Parallèlement, la production est concentrée sur le site de Seifhennersdorf, qui fabrique une gamme complète pouvant satisfaire tous les pianistes, puisqu’on y trouve aussi bien le piano à queue de concert modèle D que des instruments proposés à des prix plus facilement abordables, comme les pianos Zimmermann ou W.Hoffmann. Pour les pianistes qui souhaitent jouer sans déranger leur entourage, Bechstein propose par ailleurs la sourdine numérique Vario, qui confère aux instruments traditionnels les avantages des pianos numériques — C’est le retour du Néo-Bechstein, en quelque sorte. Tant et si bien que le chiffre d’affaires de l’entreprise atteint quarante millions de marks au début des années 2000.

Design moderne : le Bechstein Ars Nova

Prix de design

La gamme ProBechstein lancée à l’aube du nouveau millénaire est si novatrice qu’on pourrait dire qu’elle redéfinit le piano droit, instrument avec lequel l’aventure Bechstein avait commencé un siècle et demi plus tôt : meuble d’une élégance contemporaine dont les proportions s’inspirent du nombre d’or connu depuis l’Antiquité ; design clair et très différentié se cristallisant sous forme de piano ; évocation de l’esthétisme d’un Norman Foster ou d’un Jean Nouvel. Hier encore massif et disgracieux, le piano droit s’est fait sculpture.

L’un des trois modèles de cette nouvelle gamme est baptisé « Ars Nova », terme doté d’une double connotation. On pense bien sur à l’Art Nouveau, style de la fin XIXe siècle, né lorsque de grands architectes et décorateurs se sont alliés à des industriels pour créer une nouvelle esthétique. Cependant, le terme « ars nova » renvoie surtout à une révolution musicale apparue en France au début du XIVe siècle, qui a notamment introduit l’isorythmie dans la musique occidentale. La qualité du design de ces nouveaux modèles Bechstein est immédiatement reconnue par le public international, de sorte que les instruments reçoivent bientôt un prix très apprécié : le Good Design Award.

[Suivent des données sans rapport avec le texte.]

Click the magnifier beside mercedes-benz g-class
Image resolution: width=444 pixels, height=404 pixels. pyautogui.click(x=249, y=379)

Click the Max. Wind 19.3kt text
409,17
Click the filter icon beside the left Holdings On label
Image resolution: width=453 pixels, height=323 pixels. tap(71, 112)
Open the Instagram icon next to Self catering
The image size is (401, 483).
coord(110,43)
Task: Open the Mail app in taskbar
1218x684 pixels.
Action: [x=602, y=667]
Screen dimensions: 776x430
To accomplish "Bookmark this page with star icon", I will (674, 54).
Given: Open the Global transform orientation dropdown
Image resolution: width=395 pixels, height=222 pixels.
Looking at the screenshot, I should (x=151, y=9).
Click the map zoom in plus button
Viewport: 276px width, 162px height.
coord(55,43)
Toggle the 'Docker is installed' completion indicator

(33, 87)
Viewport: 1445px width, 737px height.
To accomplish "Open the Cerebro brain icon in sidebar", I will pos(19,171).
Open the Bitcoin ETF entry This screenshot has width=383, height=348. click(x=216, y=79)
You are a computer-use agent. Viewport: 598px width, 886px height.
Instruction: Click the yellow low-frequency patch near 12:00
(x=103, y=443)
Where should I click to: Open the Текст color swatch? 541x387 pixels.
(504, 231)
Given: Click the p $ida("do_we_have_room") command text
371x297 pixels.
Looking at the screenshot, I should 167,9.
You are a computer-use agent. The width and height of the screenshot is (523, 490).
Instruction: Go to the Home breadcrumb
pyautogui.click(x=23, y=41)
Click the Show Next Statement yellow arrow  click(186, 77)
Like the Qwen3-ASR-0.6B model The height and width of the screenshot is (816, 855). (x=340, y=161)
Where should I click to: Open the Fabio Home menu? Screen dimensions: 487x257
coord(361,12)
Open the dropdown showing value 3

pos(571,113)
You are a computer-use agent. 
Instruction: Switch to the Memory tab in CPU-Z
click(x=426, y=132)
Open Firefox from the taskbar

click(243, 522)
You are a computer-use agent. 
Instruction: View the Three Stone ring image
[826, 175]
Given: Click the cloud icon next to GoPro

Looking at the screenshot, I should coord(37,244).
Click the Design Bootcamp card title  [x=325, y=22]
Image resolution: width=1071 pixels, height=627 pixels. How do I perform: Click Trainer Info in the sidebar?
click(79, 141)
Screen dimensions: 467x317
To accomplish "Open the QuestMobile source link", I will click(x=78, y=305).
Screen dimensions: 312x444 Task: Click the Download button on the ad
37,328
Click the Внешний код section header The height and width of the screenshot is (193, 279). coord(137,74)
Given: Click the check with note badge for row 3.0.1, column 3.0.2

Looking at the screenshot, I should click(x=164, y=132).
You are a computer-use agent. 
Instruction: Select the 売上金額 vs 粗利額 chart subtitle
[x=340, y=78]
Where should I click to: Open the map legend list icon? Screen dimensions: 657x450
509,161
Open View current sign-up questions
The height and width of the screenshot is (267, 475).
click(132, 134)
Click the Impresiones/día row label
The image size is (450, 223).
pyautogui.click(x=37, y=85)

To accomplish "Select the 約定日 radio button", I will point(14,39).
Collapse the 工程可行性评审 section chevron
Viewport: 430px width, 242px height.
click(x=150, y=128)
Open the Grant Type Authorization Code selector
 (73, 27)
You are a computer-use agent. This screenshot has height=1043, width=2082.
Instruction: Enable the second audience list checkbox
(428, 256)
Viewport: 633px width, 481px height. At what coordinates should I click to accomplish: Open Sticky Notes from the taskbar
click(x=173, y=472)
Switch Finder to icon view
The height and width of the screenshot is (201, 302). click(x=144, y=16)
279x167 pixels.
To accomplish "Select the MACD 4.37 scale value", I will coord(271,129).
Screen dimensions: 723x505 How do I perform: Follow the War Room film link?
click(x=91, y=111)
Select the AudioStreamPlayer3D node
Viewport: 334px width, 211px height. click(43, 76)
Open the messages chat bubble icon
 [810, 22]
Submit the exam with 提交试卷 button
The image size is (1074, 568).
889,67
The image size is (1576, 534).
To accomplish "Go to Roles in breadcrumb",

Le 150e anniversaire de l’entreprise, célébré en 2003, est l’occasion de fêter un passé glorieux et d’élaborer des perspectives d’avenir. Divers concerts et manifestations sont alors organisés à Berlin, nouvelle capitale de la République fédérale d’Allemagne, ville qui focalise l’attention du public international avec de grands projets architecturaux tels que la Potsdamer Platz, la nouvelle chancellerie et la coupole du Reichstag due à Sir Norman Foster. Rien de surprenant dès lors à ce que l’anniversaire de Bechstein trouve un large écho dans la presse en ce début du XXIe siècle.